(EXERCISE INPUT Opens)
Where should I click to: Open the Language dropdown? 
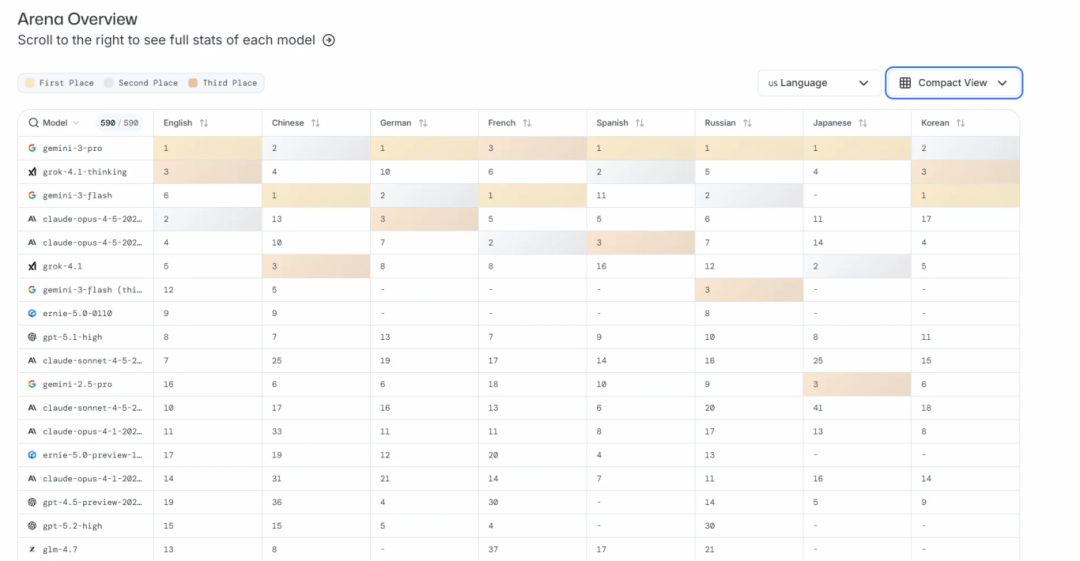tap(819, 83)
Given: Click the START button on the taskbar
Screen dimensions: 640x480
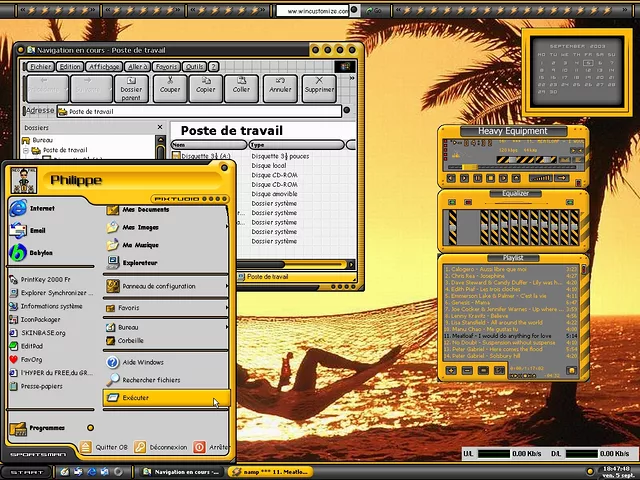Looking at the screenshot, I should 26,471.
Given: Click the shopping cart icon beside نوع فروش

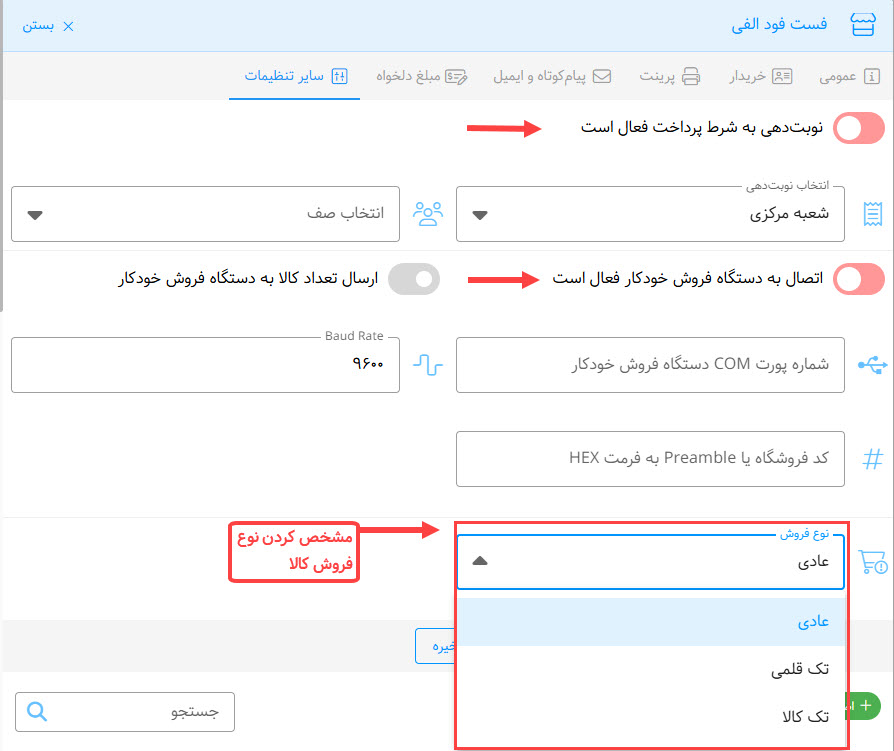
(EXERCISE INPUT Closes)
WORK INSTRUCTION: Return the entries verbatim without images.

REPLY:
Where should I click to: Open the Language dropdown? 
tap(819, 83)
Given: Click the START button on the taskbar
Screen dimensions: 640x480
Looking at the screenshot, I should 26,471.
Given: Click the shopping cart icon beside نوع فروش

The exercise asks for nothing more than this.